[The problem]
Locate every line in the records below that holds the word "user" and return each one.

(Stored data)
+++

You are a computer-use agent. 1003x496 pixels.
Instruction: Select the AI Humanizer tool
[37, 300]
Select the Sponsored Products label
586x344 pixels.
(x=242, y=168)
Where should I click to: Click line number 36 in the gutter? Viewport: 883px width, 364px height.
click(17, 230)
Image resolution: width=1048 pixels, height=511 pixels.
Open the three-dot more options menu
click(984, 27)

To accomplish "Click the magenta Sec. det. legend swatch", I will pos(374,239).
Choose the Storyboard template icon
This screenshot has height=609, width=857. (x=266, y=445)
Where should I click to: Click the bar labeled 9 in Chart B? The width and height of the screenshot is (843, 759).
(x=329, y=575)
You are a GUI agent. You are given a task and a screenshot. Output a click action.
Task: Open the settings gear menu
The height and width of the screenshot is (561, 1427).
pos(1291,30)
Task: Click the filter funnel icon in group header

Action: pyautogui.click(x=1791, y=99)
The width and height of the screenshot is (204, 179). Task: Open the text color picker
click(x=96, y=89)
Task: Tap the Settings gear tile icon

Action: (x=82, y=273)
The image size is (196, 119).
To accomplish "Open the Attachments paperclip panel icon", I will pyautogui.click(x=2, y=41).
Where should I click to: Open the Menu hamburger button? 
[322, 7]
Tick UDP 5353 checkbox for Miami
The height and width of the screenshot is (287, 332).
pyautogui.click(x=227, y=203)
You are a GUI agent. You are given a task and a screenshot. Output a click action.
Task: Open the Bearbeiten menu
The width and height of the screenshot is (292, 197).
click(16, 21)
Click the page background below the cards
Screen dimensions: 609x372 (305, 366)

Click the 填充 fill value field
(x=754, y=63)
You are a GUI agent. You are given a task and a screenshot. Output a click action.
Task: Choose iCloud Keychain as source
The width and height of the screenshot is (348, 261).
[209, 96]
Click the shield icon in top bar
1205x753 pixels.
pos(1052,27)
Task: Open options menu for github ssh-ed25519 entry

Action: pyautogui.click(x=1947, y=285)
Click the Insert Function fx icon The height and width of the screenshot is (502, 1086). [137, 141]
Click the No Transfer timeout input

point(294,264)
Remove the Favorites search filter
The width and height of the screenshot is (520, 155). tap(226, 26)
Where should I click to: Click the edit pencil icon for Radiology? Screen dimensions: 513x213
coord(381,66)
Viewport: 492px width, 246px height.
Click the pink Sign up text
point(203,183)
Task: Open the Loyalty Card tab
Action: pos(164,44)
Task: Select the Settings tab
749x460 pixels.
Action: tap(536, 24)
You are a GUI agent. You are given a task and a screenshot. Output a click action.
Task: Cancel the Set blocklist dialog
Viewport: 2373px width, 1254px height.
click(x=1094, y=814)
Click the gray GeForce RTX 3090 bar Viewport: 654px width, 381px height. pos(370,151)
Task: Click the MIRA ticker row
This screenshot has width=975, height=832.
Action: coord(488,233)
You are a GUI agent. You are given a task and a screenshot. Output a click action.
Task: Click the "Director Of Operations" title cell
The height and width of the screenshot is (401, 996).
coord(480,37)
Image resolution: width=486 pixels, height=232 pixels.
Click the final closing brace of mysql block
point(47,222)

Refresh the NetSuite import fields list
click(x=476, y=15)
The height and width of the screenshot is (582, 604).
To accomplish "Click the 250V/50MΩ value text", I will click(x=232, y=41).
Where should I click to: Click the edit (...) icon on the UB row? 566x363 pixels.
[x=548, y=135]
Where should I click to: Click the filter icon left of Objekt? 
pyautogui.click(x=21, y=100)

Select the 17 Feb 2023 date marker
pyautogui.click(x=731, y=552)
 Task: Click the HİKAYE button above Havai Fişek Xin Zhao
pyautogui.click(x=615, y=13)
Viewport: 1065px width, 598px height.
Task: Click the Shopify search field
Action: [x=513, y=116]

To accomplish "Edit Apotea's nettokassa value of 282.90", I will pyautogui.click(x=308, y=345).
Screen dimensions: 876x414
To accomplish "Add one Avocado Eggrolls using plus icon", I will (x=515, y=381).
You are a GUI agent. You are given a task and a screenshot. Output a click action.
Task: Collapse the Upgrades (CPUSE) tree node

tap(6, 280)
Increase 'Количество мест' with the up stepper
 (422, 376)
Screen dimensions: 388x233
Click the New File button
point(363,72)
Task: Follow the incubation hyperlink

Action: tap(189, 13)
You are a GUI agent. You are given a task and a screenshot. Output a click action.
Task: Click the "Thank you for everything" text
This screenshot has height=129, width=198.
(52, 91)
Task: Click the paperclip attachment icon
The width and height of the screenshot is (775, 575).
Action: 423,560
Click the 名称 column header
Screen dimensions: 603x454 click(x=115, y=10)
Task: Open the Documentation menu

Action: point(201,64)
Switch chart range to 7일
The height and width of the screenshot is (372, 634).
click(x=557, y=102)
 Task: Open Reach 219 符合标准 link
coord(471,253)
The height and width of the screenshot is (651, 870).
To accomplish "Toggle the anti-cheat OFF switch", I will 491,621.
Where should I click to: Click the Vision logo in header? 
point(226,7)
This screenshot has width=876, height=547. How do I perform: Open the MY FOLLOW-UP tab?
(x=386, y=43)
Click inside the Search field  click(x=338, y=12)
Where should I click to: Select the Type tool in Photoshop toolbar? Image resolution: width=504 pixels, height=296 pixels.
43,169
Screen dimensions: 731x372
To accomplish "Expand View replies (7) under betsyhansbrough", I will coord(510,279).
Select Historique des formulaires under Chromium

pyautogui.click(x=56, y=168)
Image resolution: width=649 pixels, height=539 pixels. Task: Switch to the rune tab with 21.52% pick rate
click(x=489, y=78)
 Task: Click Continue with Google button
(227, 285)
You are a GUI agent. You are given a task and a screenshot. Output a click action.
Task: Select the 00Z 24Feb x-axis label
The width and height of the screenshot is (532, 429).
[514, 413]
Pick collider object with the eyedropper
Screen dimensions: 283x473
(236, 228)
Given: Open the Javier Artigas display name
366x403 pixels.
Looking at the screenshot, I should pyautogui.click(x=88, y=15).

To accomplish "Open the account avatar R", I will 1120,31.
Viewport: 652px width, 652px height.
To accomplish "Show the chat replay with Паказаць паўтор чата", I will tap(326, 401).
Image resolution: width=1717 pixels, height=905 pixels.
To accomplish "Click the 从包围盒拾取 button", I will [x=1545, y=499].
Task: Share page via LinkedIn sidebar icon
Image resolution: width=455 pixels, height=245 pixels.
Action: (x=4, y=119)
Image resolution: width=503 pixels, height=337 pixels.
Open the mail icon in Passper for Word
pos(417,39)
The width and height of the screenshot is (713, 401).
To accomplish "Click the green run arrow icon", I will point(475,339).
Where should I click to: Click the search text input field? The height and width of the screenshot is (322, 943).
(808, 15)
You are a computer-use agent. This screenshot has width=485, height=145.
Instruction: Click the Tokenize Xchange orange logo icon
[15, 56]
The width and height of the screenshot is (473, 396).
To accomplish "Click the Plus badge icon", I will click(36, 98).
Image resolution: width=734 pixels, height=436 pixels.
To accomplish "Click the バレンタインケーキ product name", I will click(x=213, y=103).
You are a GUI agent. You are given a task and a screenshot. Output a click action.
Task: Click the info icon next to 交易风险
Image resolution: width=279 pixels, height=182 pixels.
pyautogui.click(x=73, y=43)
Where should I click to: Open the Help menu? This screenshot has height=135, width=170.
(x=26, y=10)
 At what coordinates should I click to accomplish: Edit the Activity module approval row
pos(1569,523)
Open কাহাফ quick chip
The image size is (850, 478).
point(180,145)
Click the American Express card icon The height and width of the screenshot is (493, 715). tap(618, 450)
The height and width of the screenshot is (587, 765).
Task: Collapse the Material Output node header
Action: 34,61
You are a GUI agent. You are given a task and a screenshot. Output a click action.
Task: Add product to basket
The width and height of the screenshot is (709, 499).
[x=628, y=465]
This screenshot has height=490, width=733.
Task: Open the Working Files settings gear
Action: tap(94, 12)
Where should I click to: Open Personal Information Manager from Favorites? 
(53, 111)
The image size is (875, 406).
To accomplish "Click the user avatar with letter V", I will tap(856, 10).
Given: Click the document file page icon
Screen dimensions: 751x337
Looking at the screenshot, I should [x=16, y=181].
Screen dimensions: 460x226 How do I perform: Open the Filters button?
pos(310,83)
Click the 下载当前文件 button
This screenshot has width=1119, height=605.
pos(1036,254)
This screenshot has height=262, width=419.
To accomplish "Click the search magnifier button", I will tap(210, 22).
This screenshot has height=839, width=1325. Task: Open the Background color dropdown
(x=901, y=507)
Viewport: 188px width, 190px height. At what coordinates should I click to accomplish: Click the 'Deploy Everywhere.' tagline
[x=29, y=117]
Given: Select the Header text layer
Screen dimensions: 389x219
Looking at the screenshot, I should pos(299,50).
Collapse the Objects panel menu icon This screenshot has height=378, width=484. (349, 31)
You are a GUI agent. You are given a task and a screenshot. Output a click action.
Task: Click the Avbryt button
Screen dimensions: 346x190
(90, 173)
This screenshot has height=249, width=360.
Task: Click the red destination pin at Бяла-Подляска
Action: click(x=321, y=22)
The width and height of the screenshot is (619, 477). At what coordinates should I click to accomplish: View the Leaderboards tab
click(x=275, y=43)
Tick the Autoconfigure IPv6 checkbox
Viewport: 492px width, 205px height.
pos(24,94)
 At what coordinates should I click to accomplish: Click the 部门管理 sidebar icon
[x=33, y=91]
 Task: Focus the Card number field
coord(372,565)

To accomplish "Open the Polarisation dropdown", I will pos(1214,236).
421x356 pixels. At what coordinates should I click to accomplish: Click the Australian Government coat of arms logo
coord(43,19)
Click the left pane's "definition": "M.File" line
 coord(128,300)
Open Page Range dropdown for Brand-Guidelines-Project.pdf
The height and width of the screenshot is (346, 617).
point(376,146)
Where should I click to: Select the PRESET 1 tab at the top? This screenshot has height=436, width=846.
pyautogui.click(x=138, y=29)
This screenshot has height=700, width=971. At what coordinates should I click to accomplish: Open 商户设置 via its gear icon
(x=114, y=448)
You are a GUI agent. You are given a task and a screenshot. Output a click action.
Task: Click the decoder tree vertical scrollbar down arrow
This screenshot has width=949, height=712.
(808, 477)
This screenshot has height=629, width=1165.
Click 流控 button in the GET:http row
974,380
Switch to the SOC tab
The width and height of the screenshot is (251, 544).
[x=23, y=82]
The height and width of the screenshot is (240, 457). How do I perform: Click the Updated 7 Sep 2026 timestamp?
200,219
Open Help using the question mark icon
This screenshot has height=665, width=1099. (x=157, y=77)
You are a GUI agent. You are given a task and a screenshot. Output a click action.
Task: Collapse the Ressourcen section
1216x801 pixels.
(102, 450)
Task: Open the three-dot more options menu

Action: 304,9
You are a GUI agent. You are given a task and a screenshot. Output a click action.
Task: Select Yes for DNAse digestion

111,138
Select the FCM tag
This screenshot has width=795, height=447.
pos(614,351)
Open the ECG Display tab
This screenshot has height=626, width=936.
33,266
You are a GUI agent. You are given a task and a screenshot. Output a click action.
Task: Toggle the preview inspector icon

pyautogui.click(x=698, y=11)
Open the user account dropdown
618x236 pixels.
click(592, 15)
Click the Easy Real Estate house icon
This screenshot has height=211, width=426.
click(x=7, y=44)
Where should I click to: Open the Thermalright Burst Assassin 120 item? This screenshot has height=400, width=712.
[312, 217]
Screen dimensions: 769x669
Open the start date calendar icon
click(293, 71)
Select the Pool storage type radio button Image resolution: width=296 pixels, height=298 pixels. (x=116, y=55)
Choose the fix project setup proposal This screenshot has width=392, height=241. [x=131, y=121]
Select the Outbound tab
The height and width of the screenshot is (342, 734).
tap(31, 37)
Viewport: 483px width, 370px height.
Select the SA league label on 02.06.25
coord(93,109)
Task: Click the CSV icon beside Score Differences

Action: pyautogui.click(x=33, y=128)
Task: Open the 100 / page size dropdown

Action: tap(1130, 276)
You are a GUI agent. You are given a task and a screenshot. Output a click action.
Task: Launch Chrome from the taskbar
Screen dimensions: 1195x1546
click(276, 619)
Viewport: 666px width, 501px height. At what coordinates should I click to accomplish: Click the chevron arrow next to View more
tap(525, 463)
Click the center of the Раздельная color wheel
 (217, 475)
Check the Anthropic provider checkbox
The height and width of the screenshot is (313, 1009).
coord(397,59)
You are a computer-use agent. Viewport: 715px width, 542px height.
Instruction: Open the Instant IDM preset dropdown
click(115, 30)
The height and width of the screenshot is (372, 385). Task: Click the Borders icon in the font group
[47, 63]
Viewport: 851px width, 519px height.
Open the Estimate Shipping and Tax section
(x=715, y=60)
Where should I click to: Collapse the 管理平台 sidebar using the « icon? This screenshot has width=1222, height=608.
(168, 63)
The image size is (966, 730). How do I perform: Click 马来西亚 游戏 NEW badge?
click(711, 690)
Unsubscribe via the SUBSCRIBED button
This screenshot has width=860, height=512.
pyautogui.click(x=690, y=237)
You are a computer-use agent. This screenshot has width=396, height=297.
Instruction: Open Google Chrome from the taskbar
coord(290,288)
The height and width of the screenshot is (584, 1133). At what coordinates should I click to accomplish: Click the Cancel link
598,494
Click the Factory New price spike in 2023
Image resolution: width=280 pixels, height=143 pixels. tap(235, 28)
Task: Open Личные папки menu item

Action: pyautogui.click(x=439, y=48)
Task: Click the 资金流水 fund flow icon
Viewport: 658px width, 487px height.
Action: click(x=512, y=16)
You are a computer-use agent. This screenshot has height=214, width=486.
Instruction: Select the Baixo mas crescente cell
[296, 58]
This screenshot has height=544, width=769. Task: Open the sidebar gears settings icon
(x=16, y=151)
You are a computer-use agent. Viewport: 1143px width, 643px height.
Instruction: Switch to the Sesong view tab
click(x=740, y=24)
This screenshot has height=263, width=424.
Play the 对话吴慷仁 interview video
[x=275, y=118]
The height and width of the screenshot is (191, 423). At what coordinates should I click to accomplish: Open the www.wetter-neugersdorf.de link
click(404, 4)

+++

[Answer space]
To accomplish "Click the user avatar with letter V", I will tap(856, 10).
Open the user account dropdown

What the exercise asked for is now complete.